WORK TO BE COMPLETED
Every line below that contains the word "click" must be copied.

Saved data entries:
━━━━
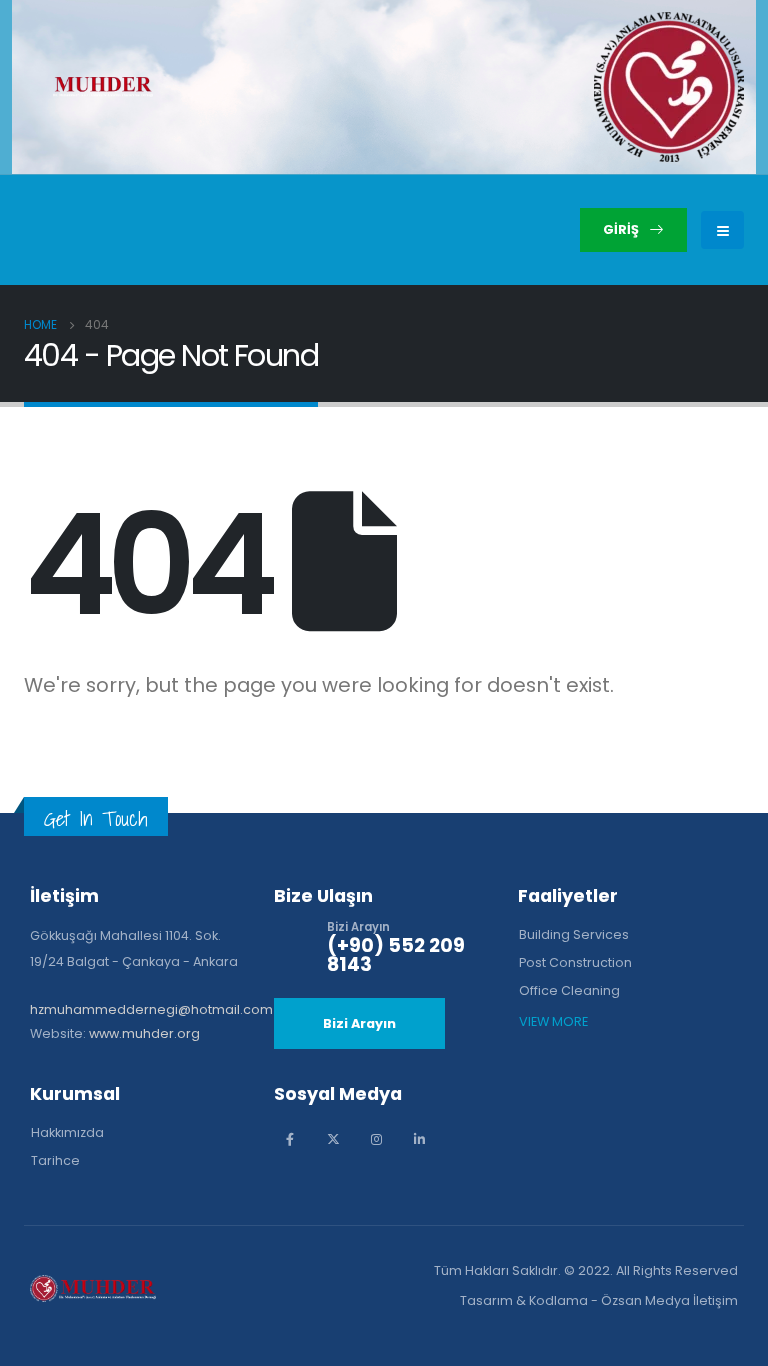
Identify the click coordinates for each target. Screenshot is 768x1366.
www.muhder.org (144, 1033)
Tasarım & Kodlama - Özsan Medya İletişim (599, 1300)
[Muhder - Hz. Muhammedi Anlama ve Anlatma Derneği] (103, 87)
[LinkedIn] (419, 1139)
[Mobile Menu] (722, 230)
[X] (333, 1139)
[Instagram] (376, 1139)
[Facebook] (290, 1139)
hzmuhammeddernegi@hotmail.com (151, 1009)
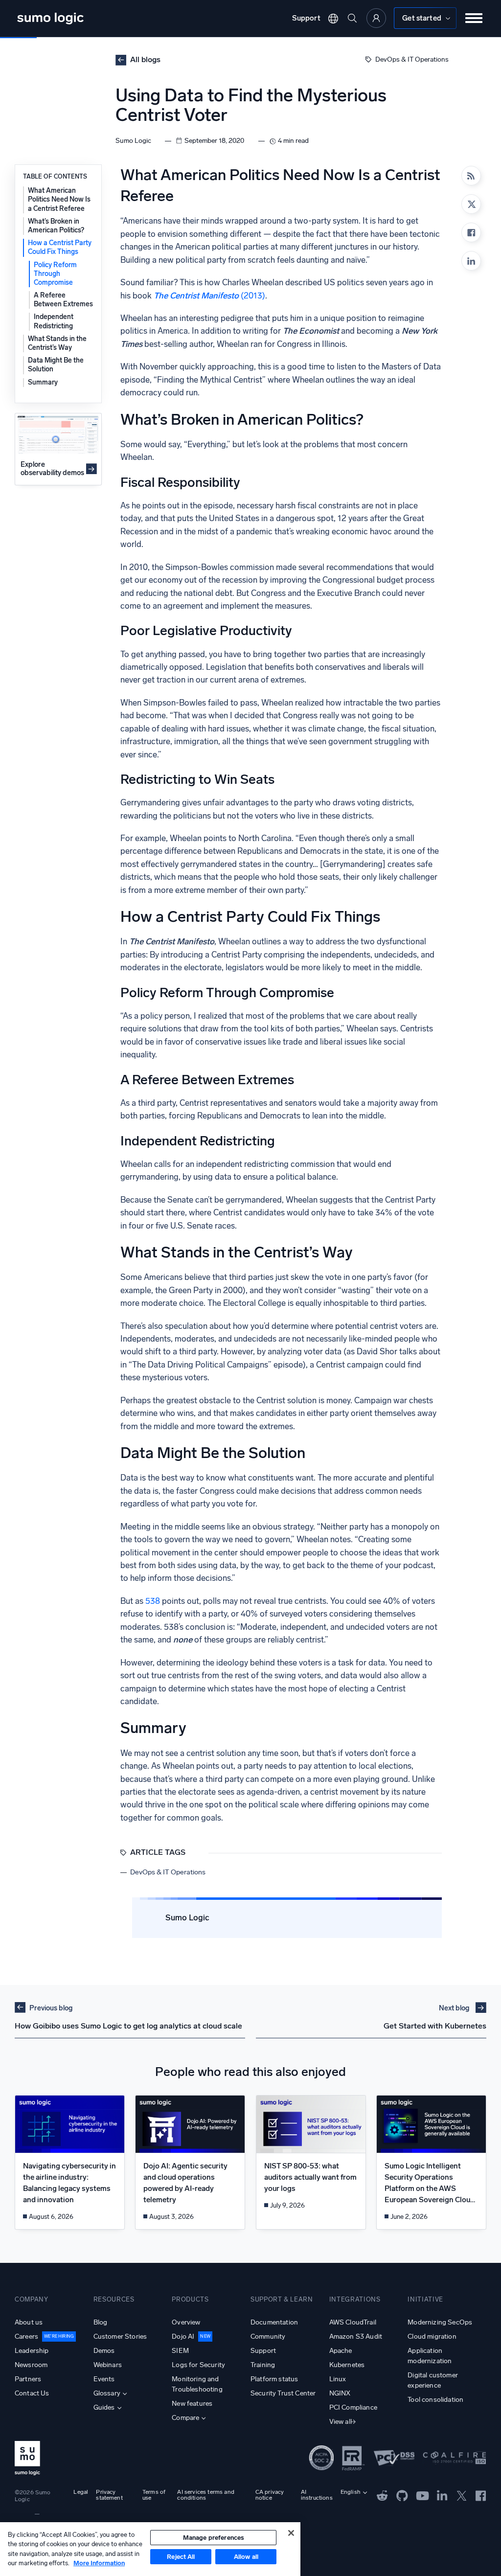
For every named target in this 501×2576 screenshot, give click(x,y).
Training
━━━━
SOLUTION BELOW
Identify the click coordinates for each target. Screenshot is 768x1366.
For every named target in this 501×2576 screenshot, give click(x,y).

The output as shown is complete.